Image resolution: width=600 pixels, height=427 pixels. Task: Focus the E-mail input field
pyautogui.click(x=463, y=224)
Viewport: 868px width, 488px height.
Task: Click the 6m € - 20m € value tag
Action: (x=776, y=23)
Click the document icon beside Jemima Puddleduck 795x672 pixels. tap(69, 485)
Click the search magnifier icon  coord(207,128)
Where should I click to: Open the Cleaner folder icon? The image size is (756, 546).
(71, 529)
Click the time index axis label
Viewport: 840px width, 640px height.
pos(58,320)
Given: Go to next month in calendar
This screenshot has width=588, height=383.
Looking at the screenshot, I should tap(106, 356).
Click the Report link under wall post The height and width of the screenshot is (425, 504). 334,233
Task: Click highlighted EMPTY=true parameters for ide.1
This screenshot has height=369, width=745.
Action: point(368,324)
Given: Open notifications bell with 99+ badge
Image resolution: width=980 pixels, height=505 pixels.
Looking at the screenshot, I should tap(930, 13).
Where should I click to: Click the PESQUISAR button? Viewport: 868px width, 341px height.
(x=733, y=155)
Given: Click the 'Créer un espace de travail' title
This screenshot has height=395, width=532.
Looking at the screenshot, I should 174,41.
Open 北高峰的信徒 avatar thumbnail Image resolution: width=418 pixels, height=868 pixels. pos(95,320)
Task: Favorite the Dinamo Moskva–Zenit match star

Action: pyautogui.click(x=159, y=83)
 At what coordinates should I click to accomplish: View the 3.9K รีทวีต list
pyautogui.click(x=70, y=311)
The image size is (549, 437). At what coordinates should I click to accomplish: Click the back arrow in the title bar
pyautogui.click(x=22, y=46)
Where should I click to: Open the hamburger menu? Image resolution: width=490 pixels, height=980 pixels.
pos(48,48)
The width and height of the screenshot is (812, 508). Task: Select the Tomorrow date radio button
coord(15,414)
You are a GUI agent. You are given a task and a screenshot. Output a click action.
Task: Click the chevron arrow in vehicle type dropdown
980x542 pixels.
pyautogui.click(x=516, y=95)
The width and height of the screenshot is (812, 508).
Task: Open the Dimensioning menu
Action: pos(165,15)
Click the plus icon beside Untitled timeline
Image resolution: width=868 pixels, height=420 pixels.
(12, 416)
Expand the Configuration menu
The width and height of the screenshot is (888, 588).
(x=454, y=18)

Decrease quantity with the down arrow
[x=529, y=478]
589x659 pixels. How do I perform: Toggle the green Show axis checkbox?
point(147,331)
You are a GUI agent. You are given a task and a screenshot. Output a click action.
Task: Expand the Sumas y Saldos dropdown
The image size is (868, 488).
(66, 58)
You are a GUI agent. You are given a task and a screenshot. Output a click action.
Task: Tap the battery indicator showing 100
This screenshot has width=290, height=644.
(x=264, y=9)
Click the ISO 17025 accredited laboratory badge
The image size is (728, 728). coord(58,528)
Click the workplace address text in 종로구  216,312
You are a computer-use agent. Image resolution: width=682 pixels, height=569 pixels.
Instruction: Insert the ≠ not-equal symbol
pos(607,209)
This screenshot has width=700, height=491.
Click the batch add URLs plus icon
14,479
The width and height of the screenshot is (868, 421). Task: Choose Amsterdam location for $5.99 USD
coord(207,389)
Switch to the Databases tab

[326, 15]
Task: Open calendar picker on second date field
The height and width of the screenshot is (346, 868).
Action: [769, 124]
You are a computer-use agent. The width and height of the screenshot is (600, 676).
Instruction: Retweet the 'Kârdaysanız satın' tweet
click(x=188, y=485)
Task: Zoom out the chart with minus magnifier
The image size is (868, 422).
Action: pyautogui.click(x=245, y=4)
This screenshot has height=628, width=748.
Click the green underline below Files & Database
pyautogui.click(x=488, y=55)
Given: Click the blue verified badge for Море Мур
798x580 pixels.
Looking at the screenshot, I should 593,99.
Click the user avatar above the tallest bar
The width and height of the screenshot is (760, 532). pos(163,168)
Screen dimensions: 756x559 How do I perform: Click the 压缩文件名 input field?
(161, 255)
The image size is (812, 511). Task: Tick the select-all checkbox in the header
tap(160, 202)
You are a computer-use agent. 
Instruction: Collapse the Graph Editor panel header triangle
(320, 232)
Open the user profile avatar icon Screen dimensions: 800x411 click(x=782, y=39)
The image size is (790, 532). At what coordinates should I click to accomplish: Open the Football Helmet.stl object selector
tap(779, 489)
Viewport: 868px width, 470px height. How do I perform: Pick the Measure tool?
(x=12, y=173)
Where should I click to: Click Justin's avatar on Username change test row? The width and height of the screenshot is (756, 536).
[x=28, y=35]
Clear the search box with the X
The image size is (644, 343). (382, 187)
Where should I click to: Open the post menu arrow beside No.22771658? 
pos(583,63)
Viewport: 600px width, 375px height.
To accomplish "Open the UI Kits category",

——

• _WHAT NEEDS TO BE DONE_
Print the lines above from the one with "date radio button" through the one with "Task: Click the chevron", both included, exactly as written and nothing more.

• _WRITTEN REPLY_
The width and height of the screenshot is (812, 508). Task: Select the Tomorrow date radio button
coord(15,414)
You are a GUI agent. You are given a task and a screenshot. Output a click action.
Task: Click the chevron arrow in vehicle type dropdown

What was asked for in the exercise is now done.